Make it a habit to mark comments you consider dealt with as done. That way it's clear from everyone involved what we should still look at!


This conflicts with the comment above!




Now we know. But every new person looking at it will wonder the same thing.

Add a short comment to explain this. I would also suggest moving it closer to where it is used. @carter what do you think?




Update the error message here.
Add should now fail because it requires two operands, not because it requires llvm I assume.


Assuming the pattern match is exhaustive why not make this a function that just fills in the instruction?


VPSHUFD requires AVX. Imo it is overly restrictive to require avx to unpack floats.

The AVX version is probably faster (but verify that!). If so we should generate different code depending on what the cpu supports.

Also why is it VMOVUPS but VPSHUFD.
Shouldn't that be dependent on the Format or at least match between the two?

Abhiroop marked 19 inline comments as done.Tue, Jun 19, 10:48 AM
Abhiroop marked an inline comment as done.
Abhiroop marked an inline comment as done.Tue, Jun 19, 10:50 AM

not sure about some bits, but heres some more thoughts


I thought the ABI was changed for ghc 8.4 or 8.6?! hrmmm, this looks stale and needs more though


negate should be easy ... dont we juxt do a floating point bitwise XOR with a mask thats 1 on the sign bit and zero everwhere else?

except ... one issue we're gonna need to think about is how all these operations behave for NAN! (i suppose i can help with that after we get everything else working)


we are gonna have both SSE and AVX encodings of most things, the current work is simplifying in the following ways

  1. only handling 4xFloat# vectors
  2. first getting the AVX encoding working. (i think ideal end state is to have which instruction subset toggled by march style flags)

later we should figure out how to have per function definition "march / ISA flag" pragmas, so end users can toggle per definition (though per module wouldn't be that bad I guess?)

Abhiroop added inline comments.Tue, Jun 19, 9:45 PM

@AndreasK PS in VMOVUPS refers to single precision float and the D in VPSHUFD refers to double word (or 32 bits). So currently it works for 32 bit Floats.

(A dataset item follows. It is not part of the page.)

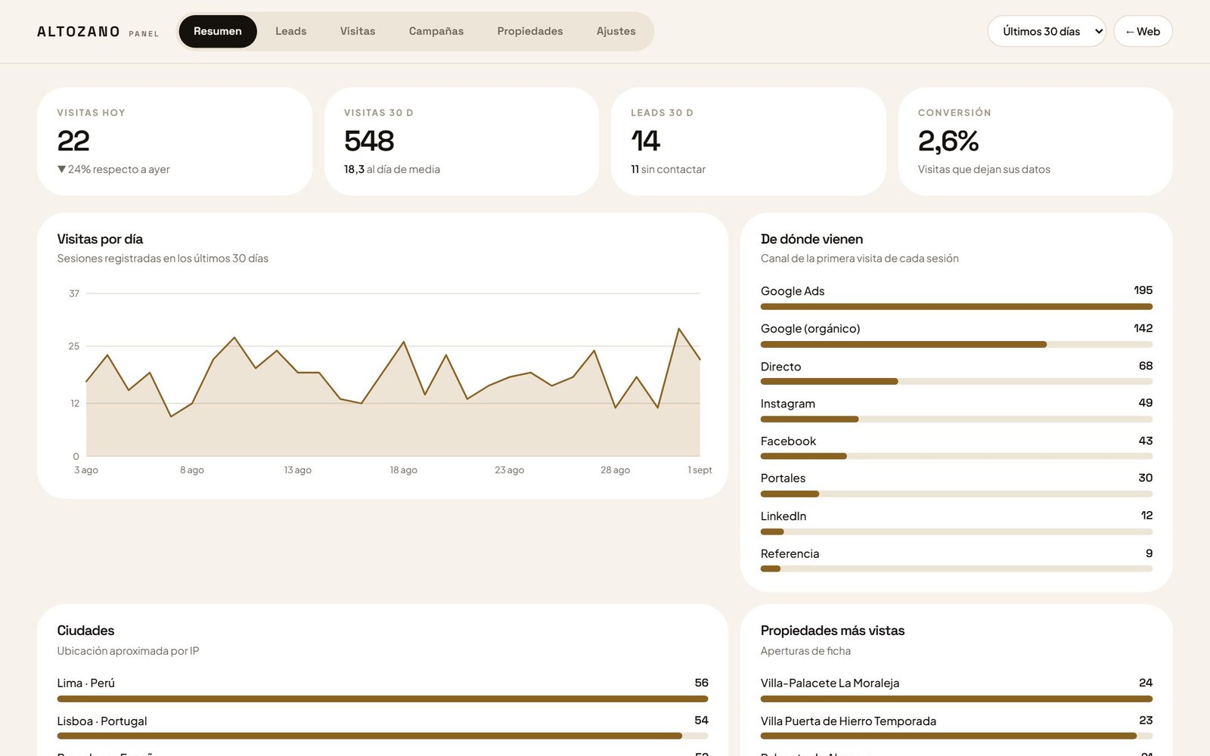Click the down triangle in Visitas hoy
The width and height of the screenshot is (1210, 756).
pos(61,169)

I want this to be dependent on the Format type but vector instruction seems to have a lot of variations like VBROADCASTSS which I am yet to figure out what the SS stands for. For now I am hardcoding and not using the Format info in the pretty printer as well, but would eventually need to think of doing that.

Abhiroop added inline comments.Tue, Jun 19, 9:50 PM

I added this change many months back when I started to port with AVX2(256 bits ) instructions and didn't have a full understanding of the problems at hand. I can remove this.

AndreasK added inline comments.Wed, Jun 20, 5:43 AM

VPSHUFD refers to double word (or 32 bits).

I guess that makes sense as it can also be used for ints.

VBROADCASTSS which I am yet to figure out what the SS stands for.

As far as I know for SIMD instructions the PS postfix usually indicates packed single-precision while SS stands for scalar single-precision.

It's pretty clear that this holds up for VBROADCAST too if you look at the Intel instruction reference.

  • SS -> Broadcast the low single-precision floating-point element in the source operand to four locations in xmm1.
  • SD -> ... double precision ...
  • F128 -> Broadcast 128 bits of floating-point data ...

As soon as it isn't a scalar being broadcast the first S is dropped.

Abhiroop added inline comments.Wed, Jun 20, 8:24 AM

I am not sure I follow what you meant here.

Do you mean instead of using a separate datatype having VADD, VSUB etc constructors straightaway have constructors called VADDPS, VSUBPS and modify the Instr type accept a type like VectorArithInstns?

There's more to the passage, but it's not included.